The moment I heard that my housemates weren’t going to come back to our student house until after reading week this semester, I was devastated. That meant that I was going to live alone for almost five weeks. I had never lived alone in my whole life, let alone in a pandemic where all I could do was stay at home. I wanted to stay in Waterloo no matter what, so I decided that I was going to make the most of my experience living alone. Looking back, it was a month that I’ll never forget. I learned a lot about myself and how to be independent. Here are a few of the main takeaways from my experience living alone.
Audiobooks and podcasts are great
The first things that really got me through the month alone were podcasts and audiobooks. I never realized how significant little conversations with my housemates were when we were cooking or getting ready for bed and brushing our teeth were until they were gone. These were the moments that were the most silent when I was living alone, so I decided to fill them with an audiobook or podcast. I started listening to them when I got out of bed in the morning to get dressed and get ready, when I cooked, on my walks and at night getting ready to go to sleep. They made me feel like I wasn’t alone and gave me something to listen to other than the creaks in my house.
A walk a day keeps you sane
Living alone, I spent most of my time in my room and in the kitchen. If I didn’t go outside for a walk each day, I would feel horrible at the end of the day after being inside for all those hours. So, I put on a podcast or a good playlist and went outside. My walks ranged from ten minutes to an hour depending on the day, but even those shorts ones made me feel good. A lot of the time, I also had a destination on my walks. The most frequent ones were Starbucks or the convenience store so I could “reward” myself for getting outside by buying myself a treat. This was a good motivator to get me outside and a way for me to know where and for how long I was walking.
Staying busy is important
There were actually very few times that I felt lonely when I was living alone, which was due to the fact that I was so busy. In all my time at Laurier, I have never been as busy as I was in the first half of this semester. The fact that I had very few social distractions might have been a blessing in disguise. If I wasn’t busy doing schoolwork or co-op applications, I made a point to do something else to keep myself occupied. This included working out, reading for fun and immersing myself in my extracurriculars. By doing those things, that month alone flew by so quickly I can barely remember half of it.
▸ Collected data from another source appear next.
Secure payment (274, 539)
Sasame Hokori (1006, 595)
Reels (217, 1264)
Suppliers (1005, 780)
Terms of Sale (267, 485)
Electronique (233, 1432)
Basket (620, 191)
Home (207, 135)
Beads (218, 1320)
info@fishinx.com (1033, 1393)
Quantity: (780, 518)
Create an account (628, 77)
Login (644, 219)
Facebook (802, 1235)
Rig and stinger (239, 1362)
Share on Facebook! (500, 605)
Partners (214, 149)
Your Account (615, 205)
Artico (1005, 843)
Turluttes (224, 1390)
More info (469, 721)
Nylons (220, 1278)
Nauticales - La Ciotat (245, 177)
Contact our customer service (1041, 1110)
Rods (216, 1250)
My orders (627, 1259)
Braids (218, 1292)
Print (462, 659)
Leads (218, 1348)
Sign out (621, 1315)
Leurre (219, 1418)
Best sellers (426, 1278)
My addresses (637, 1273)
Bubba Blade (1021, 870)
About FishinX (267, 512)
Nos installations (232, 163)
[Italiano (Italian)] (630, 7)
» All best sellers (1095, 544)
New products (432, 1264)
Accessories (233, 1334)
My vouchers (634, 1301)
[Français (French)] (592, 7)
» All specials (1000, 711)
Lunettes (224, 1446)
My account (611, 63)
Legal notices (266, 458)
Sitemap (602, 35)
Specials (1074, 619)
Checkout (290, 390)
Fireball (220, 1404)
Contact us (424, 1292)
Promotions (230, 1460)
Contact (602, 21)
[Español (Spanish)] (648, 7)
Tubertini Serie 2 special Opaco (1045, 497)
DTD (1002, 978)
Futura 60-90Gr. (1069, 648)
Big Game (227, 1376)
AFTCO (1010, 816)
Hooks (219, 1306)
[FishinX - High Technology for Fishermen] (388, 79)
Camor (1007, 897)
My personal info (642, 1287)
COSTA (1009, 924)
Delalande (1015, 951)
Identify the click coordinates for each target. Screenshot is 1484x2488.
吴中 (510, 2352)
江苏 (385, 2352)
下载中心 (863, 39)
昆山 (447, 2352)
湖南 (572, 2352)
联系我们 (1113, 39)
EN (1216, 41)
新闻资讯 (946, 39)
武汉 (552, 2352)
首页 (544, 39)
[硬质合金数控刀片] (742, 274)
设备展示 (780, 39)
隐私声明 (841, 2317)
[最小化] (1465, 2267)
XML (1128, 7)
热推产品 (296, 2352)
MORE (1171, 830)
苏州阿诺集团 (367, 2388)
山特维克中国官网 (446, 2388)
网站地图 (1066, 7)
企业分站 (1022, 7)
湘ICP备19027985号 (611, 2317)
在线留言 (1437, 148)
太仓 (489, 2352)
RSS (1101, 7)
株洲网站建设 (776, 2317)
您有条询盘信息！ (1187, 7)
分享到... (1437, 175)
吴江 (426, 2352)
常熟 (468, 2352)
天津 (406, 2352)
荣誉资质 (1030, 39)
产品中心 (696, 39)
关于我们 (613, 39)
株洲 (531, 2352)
I am capable of more than I know
Finally, the most important thing that I learned while I was alone was that I am capable of more than I know. Before this experience, I don’t think that I could have confidently stated that I would ever be okay living alone and actually enjoy it. I am proud of myself for the big leap I had to take in my independence. If I am ever in a situation in the future where I have to live alone again, I now know that I could do it easily as I went through it the first time in a pandemic.
As much as I got used to living alone, I’m glad that my housemates came back after reading week. The pandemic has been hard on many people because we are supposed to live in a community and not alone. So if you know someone who is living alone right now, call them to chat or send them a text to tell them you’re thinking about them – I know they would appreciate it.